De la Redacción de El Litoral
La Sala II de la Cámara de Apelaciones confirmó el procesamiento para cuatro delincuentes provenientes de la provincia de Buenos Aires. Se los acusa de haber participado del asalto a la Joyería Pietra's, a mediados de año, donde el quinto miembro del clan delictivo fue abatido por su compañero.
La resolución, firmada por los jueces Pedro Sobrero, Agustín Bassó y Sebastián Creus, sostuvo los términos de la medida dictada por el juez de Instrucción Segunda, José Manuel García Porta. El magistrado le imputó la autoría del delito de "homicidio en ocasión de robo" a uno de ellos y a sus tres cómplices los acusó de partícipes principales.
La banda estaba integrada por cinco hombres provenientes de la provincia de Buenos Aires, que "ingresaron con intención de sustraer mercadería de oro" a la Joyería Pietra's, de Aristóbulo del Valle 6439, el 28 de junio de este año.
Jorge Hernández, de 25 años, nacido en Capital Federal, pero con residencia en Garín, partido de Escobar, fue el sobreviviente del ataque armado en el que cayó su compañero. Según entendió el juez, el resto actuó como "apoyo logístico desde la calle, al mando de vehículos".
Los otros tres son: Guido Saavedra, porteño de 26 años; Ricardo Ferrari, de 32 años, oriundo de San Isidro; y Claudio Martín Álvarez, un neuquino de 31 años, de oficio artesano y apodado Kaco, que también vivía en el partido de Escobar.
El quinto asaltante, quien también había entrado a la joyería, era Patricio Romagnino, de 29 años y de San Isidro. Portaba una pistola Bersa, calibre 45, que quedó en la escena del crimen tras los dos balazos que le impactaron en el cuerpo cuando su compañero se trabó en lucha con el dueño del local.
Romagnino llevaba identificación falsa -se hacía pasar por Cristian Monje- y entre sus pertenencias se encontró un celular y las llaves de un auto, elementos que le permitieron a la policía seguirle la pista a los cuatro prófugos.
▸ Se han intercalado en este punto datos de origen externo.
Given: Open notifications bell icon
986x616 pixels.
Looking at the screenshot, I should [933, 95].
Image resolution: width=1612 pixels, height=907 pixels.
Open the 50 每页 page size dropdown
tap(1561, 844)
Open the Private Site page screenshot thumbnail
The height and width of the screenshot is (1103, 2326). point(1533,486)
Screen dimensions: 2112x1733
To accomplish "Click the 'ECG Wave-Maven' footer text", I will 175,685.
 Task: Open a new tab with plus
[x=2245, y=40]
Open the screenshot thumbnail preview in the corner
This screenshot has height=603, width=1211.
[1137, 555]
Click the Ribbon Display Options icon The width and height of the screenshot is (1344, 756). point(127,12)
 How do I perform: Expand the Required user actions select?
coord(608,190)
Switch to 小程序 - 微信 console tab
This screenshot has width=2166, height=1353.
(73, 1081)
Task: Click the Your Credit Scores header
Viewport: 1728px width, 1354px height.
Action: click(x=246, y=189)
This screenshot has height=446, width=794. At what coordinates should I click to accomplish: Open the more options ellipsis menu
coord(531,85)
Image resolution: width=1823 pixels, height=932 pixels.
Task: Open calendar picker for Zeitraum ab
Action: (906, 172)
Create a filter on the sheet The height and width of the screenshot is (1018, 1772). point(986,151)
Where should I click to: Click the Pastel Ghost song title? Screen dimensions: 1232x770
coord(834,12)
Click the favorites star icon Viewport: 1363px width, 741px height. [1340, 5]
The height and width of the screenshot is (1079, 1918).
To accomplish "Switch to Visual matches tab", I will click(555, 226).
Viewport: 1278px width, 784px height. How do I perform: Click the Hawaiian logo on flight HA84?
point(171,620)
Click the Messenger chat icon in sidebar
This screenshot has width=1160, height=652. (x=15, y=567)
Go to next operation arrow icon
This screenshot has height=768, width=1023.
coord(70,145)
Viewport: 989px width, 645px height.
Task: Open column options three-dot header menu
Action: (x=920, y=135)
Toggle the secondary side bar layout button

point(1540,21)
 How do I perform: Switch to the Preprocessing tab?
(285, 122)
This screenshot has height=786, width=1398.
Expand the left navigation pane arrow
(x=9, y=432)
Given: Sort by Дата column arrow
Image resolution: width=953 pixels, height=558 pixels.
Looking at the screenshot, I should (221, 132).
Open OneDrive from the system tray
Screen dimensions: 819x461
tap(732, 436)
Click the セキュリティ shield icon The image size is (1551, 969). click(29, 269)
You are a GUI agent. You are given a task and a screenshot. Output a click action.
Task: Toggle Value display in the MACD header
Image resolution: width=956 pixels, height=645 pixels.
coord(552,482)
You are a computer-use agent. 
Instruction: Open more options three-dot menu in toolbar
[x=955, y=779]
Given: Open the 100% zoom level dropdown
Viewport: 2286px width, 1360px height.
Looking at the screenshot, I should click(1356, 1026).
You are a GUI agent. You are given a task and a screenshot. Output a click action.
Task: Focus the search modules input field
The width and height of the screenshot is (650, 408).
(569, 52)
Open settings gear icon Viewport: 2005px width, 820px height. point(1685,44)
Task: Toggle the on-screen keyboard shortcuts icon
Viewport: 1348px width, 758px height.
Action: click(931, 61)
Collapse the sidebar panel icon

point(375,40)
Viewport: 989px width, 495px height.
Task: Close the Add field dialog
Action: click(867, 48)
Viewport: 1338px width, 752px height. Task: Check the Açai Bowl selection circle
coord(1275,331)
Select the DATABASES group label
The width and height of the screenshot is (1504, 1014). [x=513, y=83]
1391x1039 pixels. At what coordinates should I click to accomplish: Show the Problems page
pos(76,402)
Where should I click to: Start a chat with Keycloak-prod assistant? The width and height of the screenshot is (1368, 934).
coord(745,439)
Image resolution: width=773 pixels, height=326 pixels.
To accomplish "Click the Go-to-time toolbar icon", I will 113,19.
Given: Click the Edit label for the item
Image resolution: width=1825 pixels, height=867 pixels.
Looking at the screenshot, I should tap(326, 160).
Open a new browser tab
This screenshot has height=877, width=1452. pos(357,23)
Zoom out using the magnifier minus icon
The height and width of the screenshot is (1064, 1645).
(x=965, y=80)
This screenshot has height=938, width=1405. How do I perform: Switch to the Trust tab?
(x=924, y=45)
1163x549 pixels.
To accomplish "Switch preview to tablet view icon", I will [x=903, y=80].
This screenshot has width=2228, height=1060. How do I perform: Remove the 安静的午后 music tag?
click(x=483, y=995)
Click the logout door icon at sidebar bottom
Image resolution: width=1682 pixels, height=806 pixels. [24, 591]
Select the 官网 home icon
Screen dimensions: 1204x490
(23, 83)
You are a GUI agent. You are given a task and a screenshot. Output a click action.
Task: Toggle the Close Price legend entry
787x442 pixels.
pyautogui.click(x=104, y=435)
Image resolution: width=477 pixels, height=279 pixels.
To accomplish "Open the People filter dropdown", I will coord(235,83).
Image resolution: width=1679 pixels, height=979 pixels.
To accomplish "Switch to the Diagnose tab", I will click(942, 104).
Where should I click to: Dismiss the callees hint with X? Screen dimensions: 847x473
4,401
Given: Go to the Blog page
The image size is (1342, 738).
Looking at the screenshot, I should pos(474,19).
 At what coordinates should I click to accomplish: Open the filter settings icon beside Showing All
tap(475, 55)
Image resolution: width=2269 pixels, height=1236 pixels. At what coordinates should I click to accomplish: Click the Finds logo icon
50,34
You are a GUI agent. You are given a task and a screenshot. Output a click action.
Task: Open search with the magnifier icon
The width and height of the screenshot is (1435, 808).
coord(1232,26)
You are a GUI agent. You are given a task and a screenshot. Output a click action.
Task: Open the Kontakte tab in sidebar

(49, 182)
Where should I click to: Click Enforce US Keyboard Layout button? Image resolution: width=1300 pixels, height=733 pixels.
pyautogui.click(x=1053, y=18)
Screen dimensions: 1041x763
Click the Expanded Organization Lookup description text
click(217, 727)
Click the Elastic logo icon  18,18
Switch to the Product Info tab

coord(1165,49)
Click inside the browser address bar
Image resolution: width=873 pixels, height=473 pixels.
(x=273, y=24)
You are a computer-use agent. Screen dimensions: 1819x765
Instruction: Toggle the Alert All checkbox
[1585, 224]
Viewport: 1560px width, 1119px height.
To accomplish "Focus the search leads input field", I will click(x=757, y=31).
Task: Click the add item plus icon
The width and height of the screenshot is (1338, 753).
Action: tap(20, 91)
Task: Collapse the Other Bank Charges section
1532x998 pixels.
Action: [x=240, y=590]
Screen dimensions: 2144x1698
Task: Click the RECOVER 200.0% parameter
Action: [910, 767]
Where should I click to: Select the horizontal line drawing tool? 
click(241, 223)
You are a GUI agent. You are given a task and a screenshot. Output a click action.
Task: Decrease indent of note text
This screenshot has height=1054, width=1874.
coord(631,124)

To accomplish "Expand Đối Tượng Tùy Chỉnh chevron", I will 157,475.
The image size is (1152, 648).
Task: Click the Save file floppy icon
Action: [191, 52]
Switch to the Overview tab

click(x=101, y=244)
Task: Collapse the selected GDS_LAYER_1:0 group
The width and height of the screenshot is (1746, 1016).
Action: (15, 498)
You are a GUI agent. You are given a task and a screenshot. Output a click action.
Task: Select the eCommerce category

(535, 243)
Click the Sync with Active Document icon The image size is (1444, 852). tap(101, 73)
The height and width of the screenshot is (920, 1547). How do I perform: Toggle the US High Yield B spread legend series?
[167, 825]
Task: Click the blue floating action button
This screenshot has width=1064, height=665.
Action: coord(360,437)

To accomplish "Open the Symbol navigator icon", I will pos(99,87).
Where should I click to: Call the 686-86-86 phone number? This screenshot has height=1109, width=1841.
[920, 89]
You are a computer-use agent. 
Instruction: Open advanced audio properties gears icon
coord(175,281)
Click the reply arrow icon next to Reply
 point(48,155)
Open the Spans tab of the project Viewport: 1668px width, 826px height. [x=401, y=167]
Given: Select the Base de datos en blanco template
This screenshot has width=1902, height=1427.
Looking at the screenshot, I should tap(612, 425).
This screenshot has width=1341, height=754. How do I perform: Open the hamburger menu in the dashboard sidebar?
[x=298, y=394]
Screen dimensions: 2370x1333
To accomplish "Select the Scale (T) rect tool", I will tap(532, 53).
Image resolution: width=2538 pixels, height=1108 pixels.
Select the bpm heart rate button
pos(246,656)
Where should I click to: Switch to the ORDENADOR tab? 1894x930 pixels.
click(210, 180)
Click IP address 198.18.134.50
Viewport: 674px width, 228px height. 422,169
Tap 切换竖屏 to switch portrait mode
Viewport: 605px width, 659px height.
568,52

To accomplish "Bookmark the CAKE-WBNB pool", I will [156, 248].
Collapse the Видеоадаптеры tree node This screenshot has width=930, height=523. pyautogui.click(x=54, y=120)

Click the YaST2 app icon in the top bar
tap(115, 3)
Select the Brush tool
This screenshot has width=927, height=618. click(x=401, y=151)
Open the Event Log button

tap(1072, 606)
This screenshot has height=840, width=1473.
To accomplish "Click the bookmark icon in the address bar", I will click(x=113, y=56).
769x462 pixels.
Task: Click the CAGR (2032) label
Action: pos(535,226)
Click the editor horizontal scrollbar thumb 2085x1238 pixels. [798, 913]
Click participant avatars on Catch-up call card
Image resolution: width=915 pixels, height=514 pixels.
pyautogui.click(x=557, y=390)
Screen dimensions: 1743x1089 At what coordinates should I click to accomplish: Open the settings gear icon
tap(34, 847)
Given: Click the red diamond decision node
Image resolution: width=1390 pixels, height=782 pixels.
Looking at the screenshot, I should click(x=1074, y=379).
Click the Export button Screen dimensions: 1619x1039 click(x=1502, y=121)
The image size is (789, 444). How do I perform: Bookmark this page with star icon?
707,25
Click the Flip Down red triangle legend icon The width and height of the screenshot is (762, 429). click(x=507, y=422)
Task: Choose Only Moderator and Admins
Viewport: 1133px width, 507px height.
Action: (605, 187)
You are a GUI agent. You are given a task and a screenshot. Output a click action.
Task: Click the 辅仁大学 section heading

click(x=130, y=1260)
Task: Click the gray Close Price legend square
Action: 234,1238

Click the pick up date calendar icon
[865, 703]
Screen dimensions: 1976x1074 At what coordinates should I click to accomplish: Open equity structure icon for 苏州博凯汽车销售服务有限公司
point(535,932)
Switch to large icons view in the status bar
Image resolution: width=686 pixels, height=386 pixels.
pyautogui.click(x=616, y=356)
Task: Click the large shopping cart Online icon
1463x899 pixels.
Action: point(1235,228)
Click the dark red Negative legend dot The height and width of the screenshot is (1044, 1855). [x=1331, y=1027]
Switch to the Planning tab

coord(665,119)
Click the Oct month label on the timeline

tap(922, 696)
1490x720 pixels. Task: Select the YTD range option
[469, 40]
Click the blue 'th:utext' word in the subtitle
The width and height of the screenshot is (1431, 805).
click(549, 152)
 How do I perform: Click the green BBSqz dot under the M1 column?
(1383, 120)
Sus padres, un arquitecto y una docente, vinieron a Santa Fe a reconocer y llevarse el cadáver de su hijo a los pocos días del asalto.
En cuanto al arma de la que partió el disparo que mató a Romagnino era un calibre 38 largo, que estaba en manos de Hernández. Ambos se conducían en un Ford Fiesta azul, mientras que los otros tres iban en un Renault Clio bordó.
Tras la detención, a los pocos días de ocurrido el hecho, los tres negaron la participación, a excepción de Hernández, que no quiso declarar. No obstante, el juez García Porta acusó a los detenidos de haber cometido "delitos que afectaron la propiedad, la vida y la seguridad pública".
Ese jueves 28 de junio el joven matrimonio a cargo de la joyería atendía normalmente, cuando los dos hombres entraron a comprar una pulsera para un cumpleaños de 15.
El marido estaba preparando el mate en el fondo del local, cuando escuchó que a su mujer le decían "abrime la caja, dame plata, dame el oro que te mato".
Entonces, el dueño del local salió del baño y en el camino se trabó en lucha con uno de los asaltantes que lo sorprendió. En el forcejeo se produjeron dos disparos que fueron a parar al cuerpo de Romagnino. El primero le dio en el hombro sin mayores consecuencias, pero el segundo entró directamente en la garganta.
El delincuente herido de muerte sólo atinó a salir del local, intentando un escape imposible, y se derrumbó a los pocos metros, en el medio de la calle.
Como los que entraron al comercio fueron dos de los cinco, el juez debió argumentar el motivo por el cual procesó a todos, cuando tres ni siquiera pisaron las puertas de la joyería.
Para García Porta hubo "acuerdo y concertación previa de los cinco para venir a esta ciudad y perpetrar el hecho". También sospechó que los tres que no entraron alzaron al ladrón que huyó de la escena, y así evitaron su detención, puesto que "de haber caminado hubiera sido interceptado".
Según se pudo constatar, la víctima fatal del robo había estado preso 4 años en Buenos Aires, y la banda tenía pedido de captura en la provincia de Neuquén, de donde es oriundo uno de ellos. Actualmente los cuatro procesados están alojados en la cárcel de Las Flores.